[Goal of the exercise] Select every line of the records that contains the string "arrow", and copy each one.

[Information shown]
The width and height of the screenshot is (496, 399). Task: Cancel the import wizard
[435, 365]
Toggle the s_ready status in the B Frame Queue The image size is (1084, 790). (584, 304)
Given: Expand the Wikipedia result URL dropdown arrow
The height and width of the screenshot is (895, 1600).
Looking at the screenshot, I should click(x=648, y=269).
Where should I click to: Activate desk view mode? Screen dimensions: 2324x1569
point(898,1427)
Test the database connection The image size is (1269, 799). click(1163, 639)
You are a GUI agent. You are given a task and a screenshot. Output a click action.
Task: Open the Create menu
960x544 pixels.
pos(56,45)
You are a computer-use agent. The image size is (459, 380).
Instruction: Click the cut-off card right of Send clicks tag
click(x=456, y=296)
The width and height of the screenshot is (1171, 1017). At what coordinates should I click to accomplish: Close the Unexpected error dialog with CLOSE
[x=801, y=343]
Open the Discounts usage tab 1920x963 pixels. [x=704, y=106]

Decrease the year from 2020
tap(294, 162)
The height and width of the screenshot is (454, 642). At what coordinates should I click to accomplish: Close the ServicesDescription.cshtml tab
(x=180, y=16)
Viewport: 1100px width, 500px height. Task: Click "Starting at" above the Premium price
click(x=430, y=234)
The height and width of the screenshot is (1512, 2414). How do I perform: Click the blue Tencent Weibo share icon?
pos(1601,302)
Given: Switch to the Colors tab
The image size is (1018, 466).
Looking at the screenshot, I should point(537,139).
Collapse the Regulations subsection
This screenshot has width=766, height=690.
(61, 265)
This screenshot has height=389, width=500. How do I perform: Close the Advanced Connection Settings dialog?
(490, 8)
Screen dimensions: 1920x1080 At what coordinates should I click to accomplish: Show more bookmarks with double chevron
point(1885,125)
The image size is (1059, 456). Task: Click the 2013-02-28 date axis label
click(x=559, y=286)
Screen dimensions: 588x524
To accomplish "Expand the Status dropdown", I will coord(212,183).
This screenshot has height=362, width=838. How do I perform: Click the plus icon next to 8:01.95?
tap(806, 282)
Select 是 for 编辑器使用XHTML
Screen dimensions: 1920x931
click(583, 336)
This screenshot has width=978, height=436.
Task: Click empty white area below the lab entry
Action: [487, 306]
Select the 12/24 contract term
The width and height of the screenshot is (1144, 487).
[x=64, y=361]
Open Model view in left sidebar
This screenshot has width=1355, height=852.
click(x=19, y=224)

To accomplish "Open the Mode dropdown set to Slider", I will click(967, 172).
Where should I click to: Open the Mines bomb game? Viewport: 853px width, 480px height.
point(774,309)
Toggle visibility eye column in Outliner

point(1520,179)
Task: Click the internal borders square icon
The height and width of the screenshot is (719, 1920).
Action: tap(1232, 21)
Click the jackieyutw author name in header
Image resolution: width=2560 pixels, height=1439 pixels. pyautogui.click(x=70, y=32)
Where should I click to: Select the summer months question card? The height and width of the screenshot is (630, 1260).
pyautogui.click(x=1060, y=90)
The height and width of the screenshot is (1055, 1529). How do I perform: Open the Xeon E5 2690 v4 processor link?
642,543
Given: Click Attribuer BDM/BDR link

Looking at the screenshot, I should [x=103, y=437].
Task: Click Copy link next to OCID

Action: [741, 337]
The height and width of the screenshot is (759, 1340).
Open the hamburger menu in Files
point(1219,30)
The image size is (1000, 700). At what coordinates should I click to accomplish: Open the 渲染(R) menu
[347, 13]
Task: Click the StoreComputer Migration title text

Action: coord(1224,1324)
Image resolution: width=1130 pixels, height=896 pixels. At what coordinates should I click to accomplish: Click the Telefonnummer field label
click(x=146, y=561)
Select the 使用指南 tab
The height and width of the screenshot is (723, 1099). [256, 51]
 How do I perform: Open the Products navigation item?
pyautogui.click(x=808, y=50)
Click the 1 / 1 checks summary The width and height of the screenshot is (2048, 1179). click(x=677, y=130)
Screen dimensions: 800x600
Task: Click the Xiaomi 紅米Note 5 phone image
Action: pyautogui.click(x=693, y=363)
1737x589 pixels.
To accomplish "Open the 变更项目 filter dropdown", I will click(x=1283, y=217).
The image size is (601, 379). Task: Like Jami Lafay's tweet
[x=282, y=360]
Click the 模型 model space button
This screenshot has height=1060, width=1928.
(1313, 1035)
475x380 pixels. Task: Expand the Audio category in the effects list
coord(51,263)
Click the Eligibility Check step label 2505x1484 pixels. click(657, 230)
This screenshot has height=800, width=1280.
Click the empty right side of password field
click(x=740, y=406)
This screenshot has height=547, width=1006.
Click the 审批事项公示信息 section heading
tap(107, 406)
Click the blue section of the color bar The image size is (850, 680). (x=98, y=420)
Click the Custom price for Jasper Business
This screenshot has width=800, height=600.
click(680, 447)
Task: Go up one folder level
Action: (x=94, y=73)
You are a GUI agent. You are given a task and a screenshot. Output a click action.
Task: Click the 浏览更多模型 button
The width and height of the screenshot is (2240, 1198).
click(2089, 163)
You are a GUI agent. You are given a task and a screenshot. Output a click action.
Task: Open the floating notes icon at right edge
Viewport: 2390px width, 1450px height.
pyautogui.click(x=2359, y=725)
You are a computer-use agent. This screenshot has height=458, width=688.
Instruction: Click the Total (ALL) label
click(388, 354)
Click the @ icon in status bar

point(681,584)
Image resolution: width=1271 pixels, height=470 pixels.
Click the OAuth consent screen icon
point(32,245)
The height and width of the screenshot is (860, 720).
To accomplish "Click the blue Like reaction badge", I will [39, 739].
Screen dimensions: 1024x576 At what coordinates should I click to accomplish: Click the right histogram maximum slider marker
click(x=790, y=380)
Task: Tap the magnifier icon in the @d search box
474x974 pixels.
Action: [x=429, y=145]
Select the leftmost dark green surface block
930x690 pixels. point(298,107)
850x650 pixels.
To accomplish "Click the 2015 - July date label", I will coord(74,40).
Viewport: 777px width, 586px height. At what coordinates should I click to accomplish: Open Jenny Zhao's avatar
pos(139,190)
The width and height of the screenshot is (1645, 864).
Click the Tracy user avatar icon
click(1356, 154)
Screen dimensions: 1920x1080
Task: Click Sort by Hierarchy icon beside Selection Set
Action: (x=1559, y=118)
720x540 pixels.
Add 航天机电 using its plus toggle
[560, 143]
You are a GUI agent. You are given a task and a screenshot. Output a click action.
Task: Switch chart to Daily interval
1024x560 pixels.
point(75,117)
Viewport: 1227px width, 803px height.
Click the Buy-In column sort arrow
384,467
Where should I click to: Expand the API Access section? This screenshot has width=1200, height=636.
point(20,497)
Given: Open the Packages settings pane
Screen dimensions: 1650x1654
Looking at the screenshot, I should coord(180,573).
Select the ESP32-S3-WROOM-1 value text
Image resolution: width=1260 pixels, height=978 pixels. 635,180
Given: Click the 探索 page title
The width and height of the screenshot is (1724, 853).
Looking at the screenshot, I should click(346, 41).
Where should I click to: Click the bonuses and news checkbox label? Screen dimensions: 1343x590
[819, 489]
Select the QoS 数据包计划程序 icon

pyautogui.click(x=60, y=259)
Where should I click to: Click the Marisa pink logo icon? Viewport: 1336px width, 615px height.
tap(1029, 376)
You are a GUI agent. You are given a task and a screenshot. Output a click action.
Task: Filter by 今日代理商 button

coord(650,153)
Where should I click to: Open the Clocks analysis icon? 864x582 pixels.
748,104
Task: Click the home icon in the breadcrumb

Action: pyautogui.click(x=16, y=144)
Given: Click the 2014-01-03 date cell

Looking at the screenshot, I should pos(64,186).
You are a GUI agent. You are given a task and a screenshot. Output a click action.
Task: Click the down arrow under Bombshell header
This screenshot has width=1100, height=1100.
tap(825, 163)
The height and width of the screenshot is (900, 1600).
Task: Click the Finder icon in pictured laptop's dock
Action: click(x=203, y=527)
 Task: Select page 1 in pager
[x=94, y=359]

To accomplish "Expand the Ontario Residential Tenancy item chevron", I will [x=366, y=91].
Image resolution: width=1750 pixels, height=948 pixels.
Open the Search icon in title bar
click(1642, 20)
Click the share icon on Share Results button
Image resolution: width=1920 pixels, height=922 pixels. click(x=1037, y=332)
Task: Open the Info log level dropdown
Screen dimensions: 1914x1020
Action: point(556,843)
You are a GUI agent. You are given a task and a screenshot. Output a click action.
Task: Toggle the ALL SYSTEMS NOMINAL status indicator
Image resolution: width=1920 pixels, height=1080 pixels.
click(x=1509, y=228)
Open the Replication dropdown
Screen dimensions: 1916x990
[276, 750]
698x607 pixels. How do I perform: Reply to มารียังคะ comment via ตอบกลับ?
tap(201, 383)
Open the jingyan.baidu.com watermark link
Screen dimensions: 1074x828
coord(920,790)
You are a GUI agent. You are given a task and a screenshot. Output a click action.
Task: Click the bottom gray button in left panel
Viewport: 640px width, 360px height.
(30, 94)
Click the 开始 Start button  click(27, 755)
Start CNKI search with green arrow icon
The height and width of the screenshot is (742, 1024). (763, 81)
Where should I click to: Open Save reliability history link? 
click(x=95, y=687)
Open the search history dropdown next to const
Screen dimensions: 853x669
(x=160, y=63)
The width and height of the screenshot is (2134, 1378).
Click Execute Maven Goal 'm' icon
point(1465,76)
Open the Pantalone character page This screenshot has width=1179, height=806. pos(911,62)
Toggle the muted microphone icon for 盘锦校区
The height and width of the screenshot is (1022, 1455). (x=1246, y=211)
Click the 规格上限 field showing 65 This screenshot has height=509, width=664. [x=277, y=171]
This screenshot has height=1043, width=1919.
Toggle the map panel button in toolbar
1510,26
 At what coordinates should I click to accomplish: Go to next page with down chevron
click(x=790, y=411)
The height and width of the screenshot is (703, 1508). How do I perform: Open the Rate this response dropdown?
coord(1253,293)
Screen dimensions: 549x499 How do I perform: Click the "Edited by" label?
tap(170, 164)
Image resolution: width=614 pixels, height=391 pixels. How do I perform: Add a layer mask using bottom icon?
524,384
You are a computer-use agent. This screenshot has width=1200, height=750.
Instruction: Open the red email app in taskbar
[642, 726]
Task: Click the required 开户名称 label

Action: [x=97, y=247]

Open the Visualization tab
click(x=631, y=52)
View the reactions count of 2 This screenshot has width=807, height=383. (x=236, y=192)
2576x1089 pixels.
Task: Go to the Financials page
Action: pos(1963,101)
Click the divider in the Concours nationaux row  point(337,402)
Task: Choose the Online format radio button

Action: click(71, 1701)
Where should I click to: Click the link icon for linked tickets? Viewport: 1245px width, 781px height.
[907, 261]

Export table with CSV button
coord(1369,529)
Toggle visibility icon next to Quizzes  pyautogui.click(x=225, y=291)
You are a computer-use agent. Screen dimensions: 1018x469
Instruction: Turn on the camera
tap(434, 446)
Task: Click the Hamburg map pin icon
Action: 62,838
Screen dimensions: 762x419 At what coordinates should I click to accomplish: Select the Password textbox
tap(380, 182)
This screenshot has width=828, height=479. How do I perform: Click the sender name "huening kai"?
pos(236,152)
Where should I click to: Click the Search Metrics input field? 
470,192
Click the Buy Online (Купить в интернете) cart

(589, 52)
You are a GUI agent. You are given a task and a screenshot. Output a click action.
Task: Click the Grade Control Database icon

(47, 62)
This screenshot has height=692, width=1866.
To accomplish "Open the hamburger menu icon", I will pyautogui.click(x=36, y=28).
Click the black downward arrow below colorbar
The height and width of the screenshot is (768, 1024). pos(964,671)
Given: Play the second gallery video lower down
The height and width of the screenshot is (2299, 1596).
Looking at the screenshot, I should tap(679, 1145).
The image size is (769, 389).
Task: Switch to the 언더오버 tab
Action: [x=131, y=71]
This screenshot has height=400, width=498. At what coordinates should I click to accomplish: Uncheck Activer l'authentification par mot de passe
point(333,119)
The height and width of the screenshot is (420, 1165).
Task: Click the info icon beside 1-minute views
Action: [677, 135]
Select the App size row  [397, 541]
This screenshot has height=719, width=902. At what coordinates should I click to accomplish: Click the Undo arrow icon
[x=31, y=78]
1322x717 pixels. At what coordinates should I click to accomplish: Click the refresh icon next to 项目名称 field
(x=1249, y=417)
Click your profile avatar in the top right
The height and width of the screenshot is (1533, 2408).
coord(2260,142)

[The result]
Given: Expand the Wikipedia result URL dropdown arrow
Click the Buy-In column sort arrow
Task: Click the down arrow under Bombshell header
Start CNKI search with green arrow icon
Click the black downward arrow below colorbar
This screenshot has height=719, width=902. At what coordinates should I click to accomplish: Click the Undo arrow icon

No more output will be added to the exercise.